Недолговечная вечность. Философия долголетия - стр. 8
Однако эта новая невероятная юность 50-летнего человека не будет отличаться какой-то сверхъестественной рассудочностью. Клод Руа удивительно хорошо подмечает «эту манеру жить, ничего не договаривая до конца». Недосказанность жизни гуманна, она оставляет нам лазейку, приоткрытую форточку. Другим суждено закрыть ее и поставить финальную точку, горячо споря о нашей судьбе. Кьеркегор в одной из своих выдающихся книг различал три этапа жизненного пути: эстетическую стадию, когда человек живет сегодняшним днем; этическую, или стадию моральной требовательности; и религиозную, или стадию осуществления[16]. Мысль очень интересная, но кто из нас мог бы разделить свою жизнь на три части с той же четкостью, как того потребовало бы оглавление диссертации? Существование – это нескончаемое введение к самому себе, и длится оно до самого конца, без всяких делений. Мы можем присутствовать во времени, только если нас постоянно выкидывает из него, если мы все время оказываемся за порогом настоящего. Нам не найти себе приюта в длительности.
Холодный душ
Остается еще одно грандиозное надувательство: наука и новые технологии продлили нам вовсе не жизнь, а старость. По-настоящему чудом было бы, если бы мы могли достигнуть порога смерти в состоянии и с внешностью крепкого 30- или 40-летнего человека, свежего и бодрого; если бы нас могли навсегда законсервировать в том возрасте, который мы сами выберем. Даже если так называемая «технология продления жизни» и развивается в этом направлении, разрабатывая системы лечения, серии хирургических вмешательств, занимаясь исследованиями клеток и митохондрий, мы всё еще далеки от желаемого[17]. Годы обретенного отпуска превращаются в отравленный подарок: мы живем дольше, но больными, тогда как средняя продолжительность жизни в здоровом состоянии остается неизменной[18]. Медицина превратилась в машину по производству старческих недугов и деменции[19]. Нас ожидает еще двадцать лет жизни, притом что мы находимся уже в сильно потрепанном состоянии! Нам бы хотелось сохранить наш лучший облик, который мы сами выбрали бы из тех, что достались нам в удел за время нашего расцвета, или вновь обрести его с помощью скальпеля. Становиться старше терпимо, только если твои тело и ум остаются в приличной форме.

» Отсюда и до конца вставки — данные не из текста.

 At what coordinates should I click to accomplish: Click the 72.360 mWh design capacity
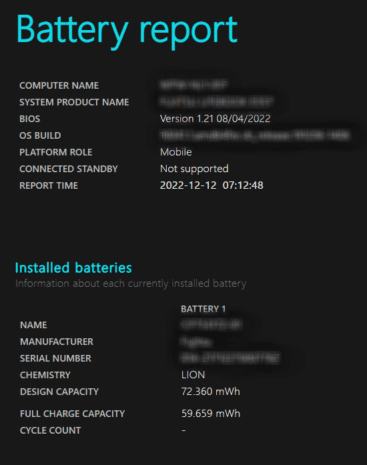[211, 391]
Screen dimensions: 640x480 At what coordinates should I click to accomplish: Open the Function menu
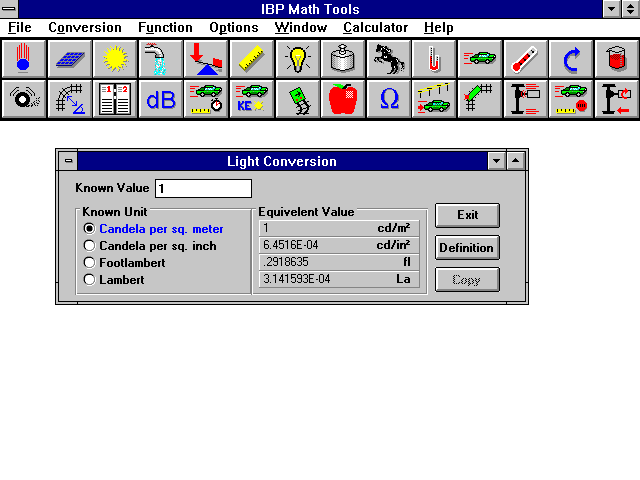click(165, 28)
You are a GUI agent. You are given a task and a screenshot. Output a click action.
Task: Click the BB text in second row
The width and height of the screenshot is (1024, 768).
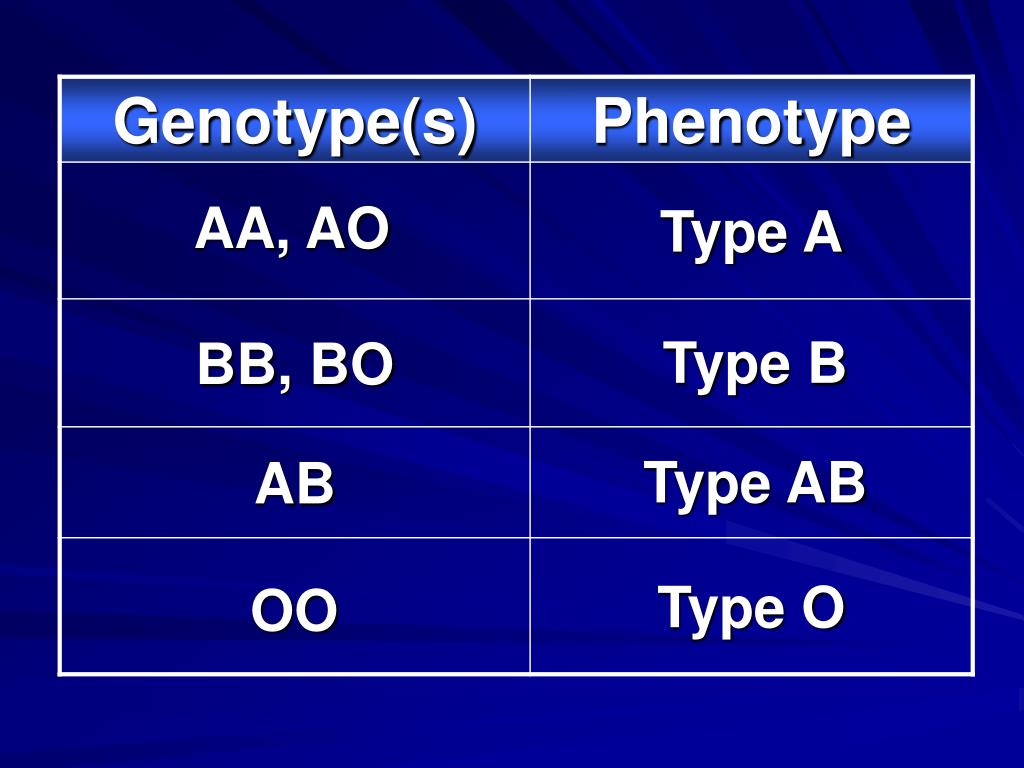[239, 364]
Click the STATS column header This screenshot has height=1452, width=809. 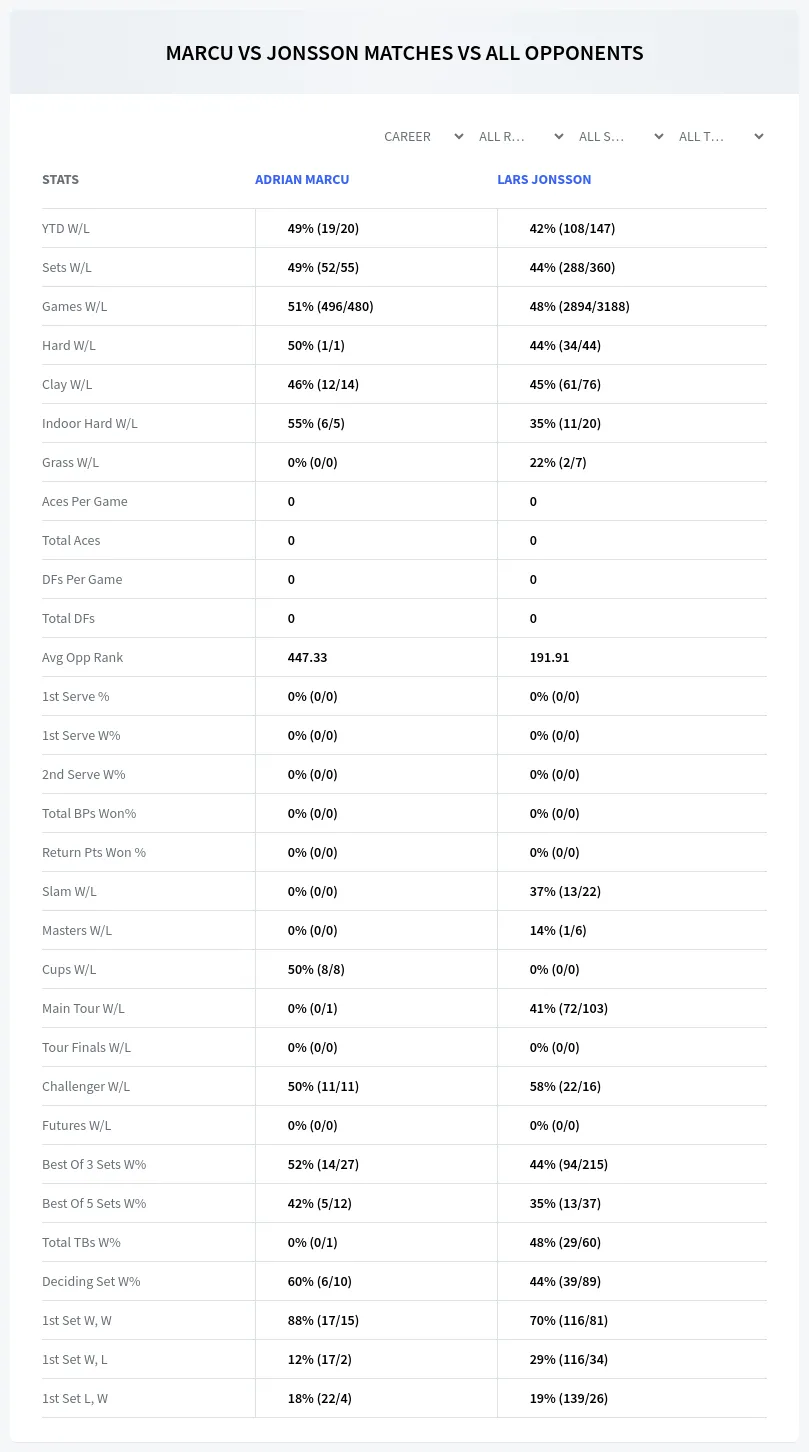pos(60,180)
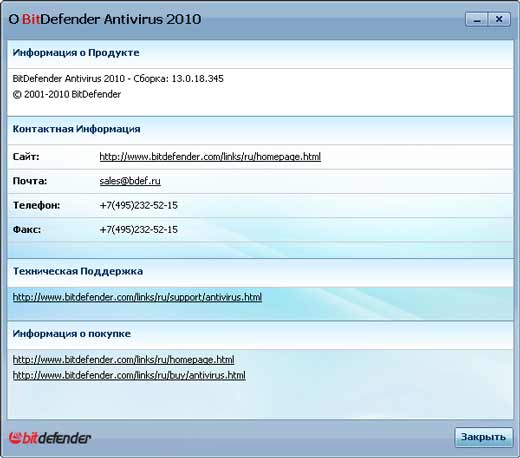Select the Техническая Поддержка section header
Viewport: 520px width, 458px height.
coord(78,271)
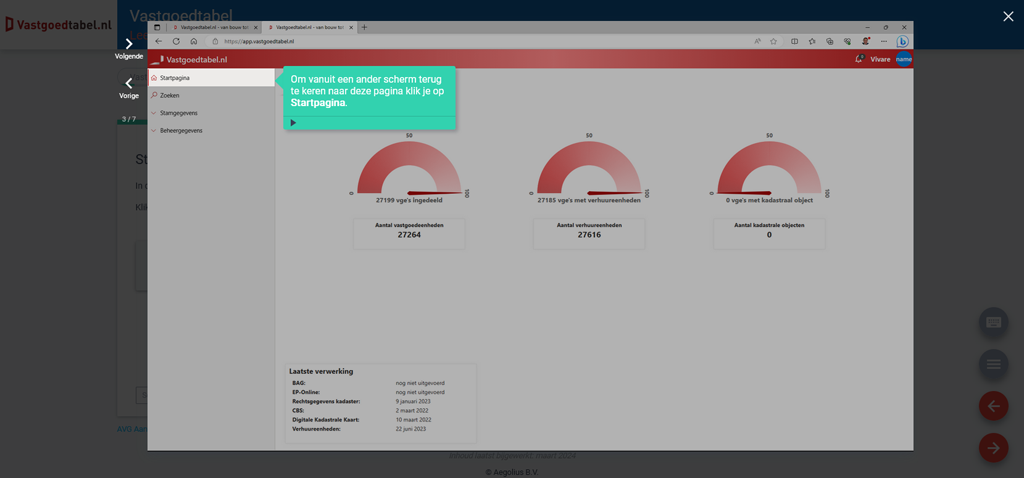1024x478 pixels.
Task: Click the Vivare organization label
Action: [880, 60]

Страх перед старением становится, таким образом, тем сильнее, чем больше растет продолжительность жизни и чем дальше отступает стареющая старость. Этот страх проявляется все раньше, зарождаясь уже в юности. Цветущие двадцатилетние девушки замораживают свои яйцеклетки, делают первые пластические операции – перекраивают носы, увеличивают грудь и губы, – едва вступив на жизненный путь. Пластическая хирургия становится неотъемлемой принадлежностью целого поколения, мечтающего преобразить себя даже с риском войти в сообщество клонов. Тело, данное нам от природы, совсем не то, что мы рисуем себе в мечтах; однако и полученный результат никогда с этим не совпадет. Кожа никогда не будет достаточно гладкой, операция не сделает ее в должной мере упругой или мягкой, грудь никогда не будет подтянута на нужную высоту, скулы не будут подчеркнуты как надо. Панический страх не соответствовать стандартам поселяется в нас, как только заканчивается детство. При малейшем подозрении на дряблость кожи мы начинаем делать подтяжки. Столько недугов было побеждено: остается только удивляться тому, что не удалось победить их все разом. К привычным для нас бедам добавляется то, что мы разучились переживать неудачи. Блестящие успехи медицины соблазняют нас почти гарантированной удачей.